Nationally, African Americans waited about twice as long to vote in the 2012 election as white people (23 minutes on average versus 12 minutes); Hispanics waited 19 minutes. White people who live in neighborhoods whose residents are less than 5 percent minority had the shortest of all wait times, just 7 minutes. These averages obscure some of the unusually long lines in some areas. In South Carolina’s Richland County, which is 48 percent black and is home to 14 percent of the state’s African American registered voters, some people waited more than five hours to cast their ballots.
There is no place for the minority group of Afrikaners in South Africa. Over the past twenty years, the cultural and Afrikaner rights have been suppressed. Political isolation and the violent attacks against farmers in particular cause evidence of the diminishing rights of this minority group.
South Africa is a diverse country with over 11 official languages and defined as a rainbow nation. There is nothing more or nothing less than defining the nation along racial lines. Racial classification is experienced, and diversity is ignored. The promotion of minorities and rights for Afrikaners remains an inconvenient truth.

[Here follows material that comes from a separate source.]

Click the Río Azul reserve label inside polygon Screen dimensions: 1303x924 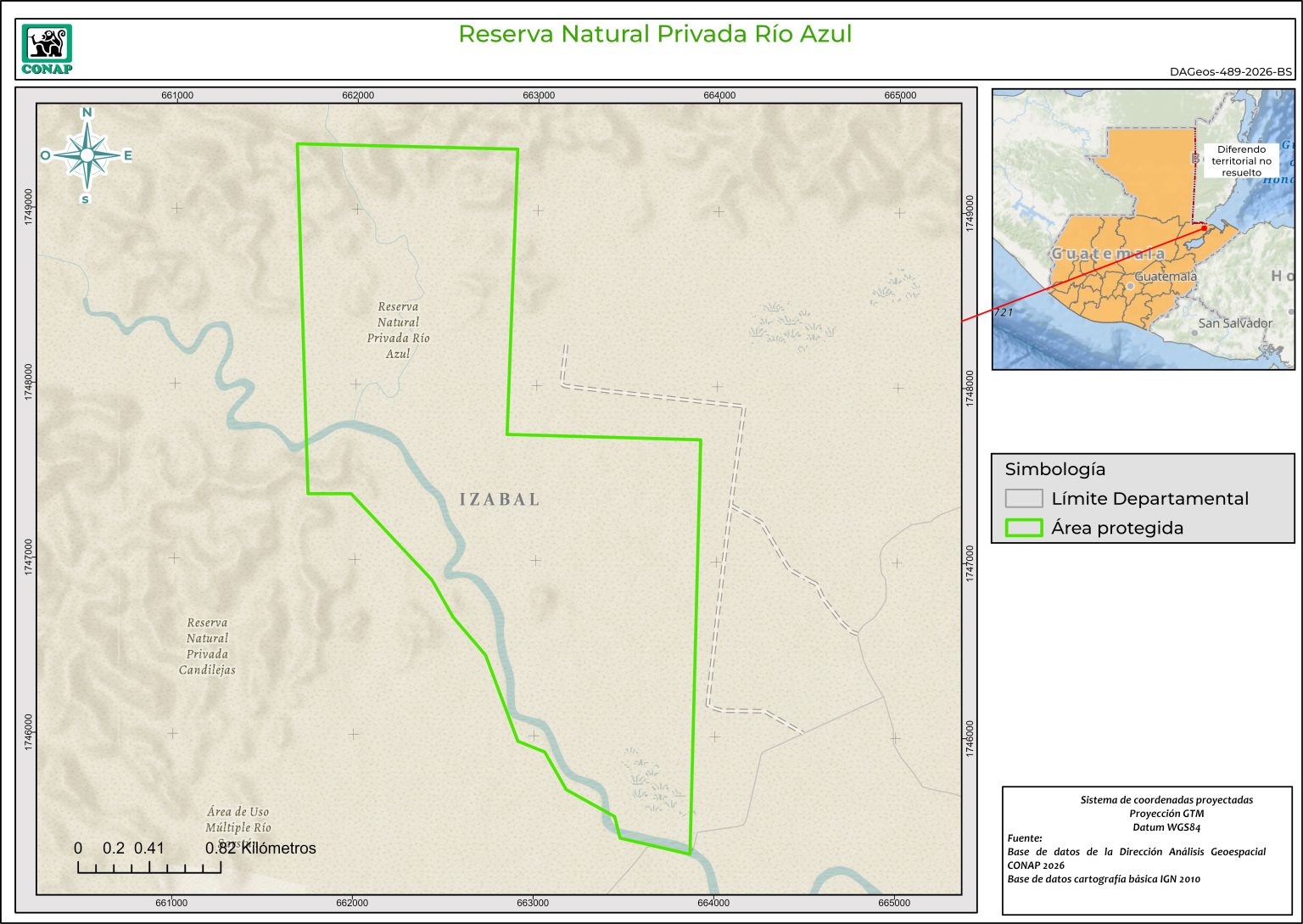(x=398, y=330)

The majority of Africans believe that Africa is the home of Africans and not of white settlers. Afrikaners are not considered an African tribe. The indigenous African people believe that any white has never been denied the right of self-determination and oppression. It is an aim that the white settlers were never invited to South Africa and the rest of the African continent. The settlement of whites has caused this group of people to become a minority in the new South Africa.

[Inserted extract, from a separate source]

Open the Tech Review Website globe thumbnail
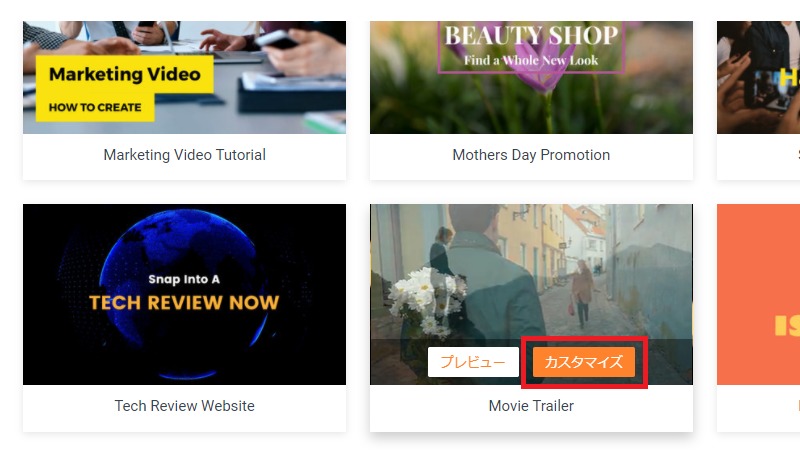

It is another belief that the majority of white settlers in South Africa were a direct cause of the overcrowding, political intolerances, religious and economic reasons that drove the settlers to the African continent. The indigenous people believe with the white settlers came the dreaded same conditions that drove them away from original countries.

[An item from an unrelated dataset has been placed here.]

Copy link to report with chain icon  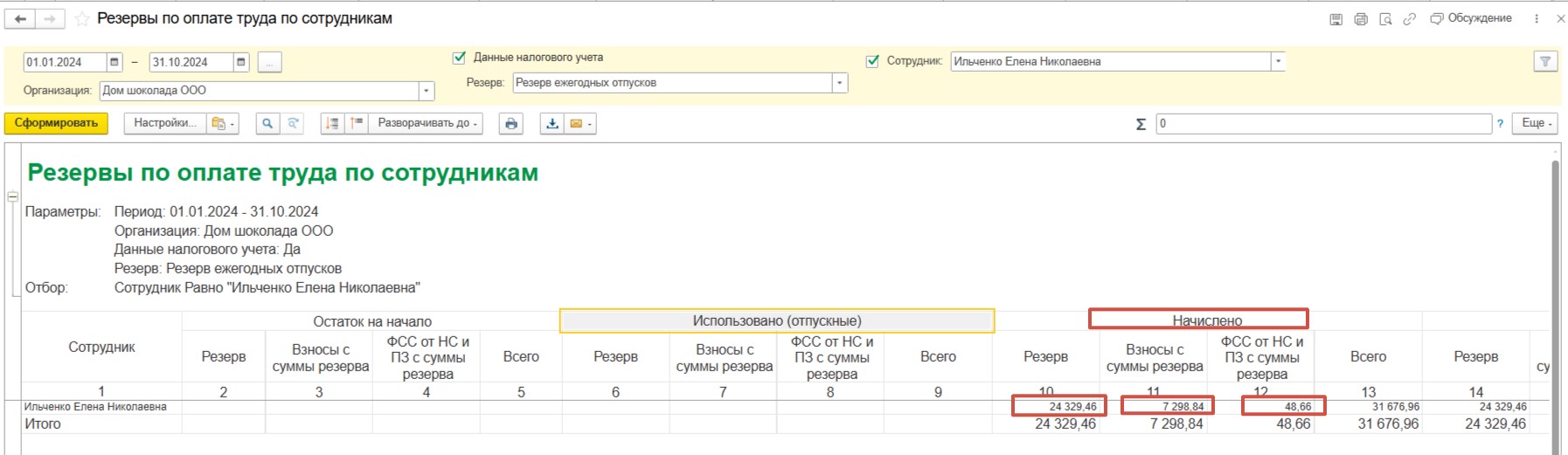(x=1409, y=18)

Many Afrikaners want a separate state within South Africa. The minority group wants a state where self-determination and the right to practice cultural rights without the continuous crime and discrimination. There is the conviction that Afrikaners are dominant and have exclusive rights to choose any area within South Africa. The majority proclaim the right of Afrikaners to continue exercising hatred toward Africans remains unchallenged.
The majority believe that South Africa is a country where all have rights to live free of racism. The issue of tribalism is no longer an issue as racism remains the greater practiced. Living alongside the diverse cultures is indeed a challenge. There is no freedom from racism, and this will forever remain problematic within the Rainbow Nation.
Every functioning democracy needs a balance between left and right and perhaps the idea of a separate state for the minority is not a recognized solution. More importantly is the protection of different cultures and the rights of minority groups. Without support, it is easy for the majority to bully the minority groups.
Racism works equally well on both the left and right side. It is the promotion of rights and protection of cultures of the minority groups that needs to be applied. The government supports unity and integration.
Several groups are convinced that not only Afrikaners but also English speaking white people are targets of discrimination. The black economic empowerment and employment equity laws implemented have detrimental effects on young white South Africans seeking employment. It is a belief that the laws the current government of South Africa have implemented drive people to emigrate.
The post-apartheid democracy of South Africa does threaten the rights of Afrikaners both economically and culturally. The vast decline of decent living standards among whites, coupled with a high crime targets against the minority give rise for self-determination. The racial discrimination and segregation continue throughout the land and cultural activities remain tainted by race.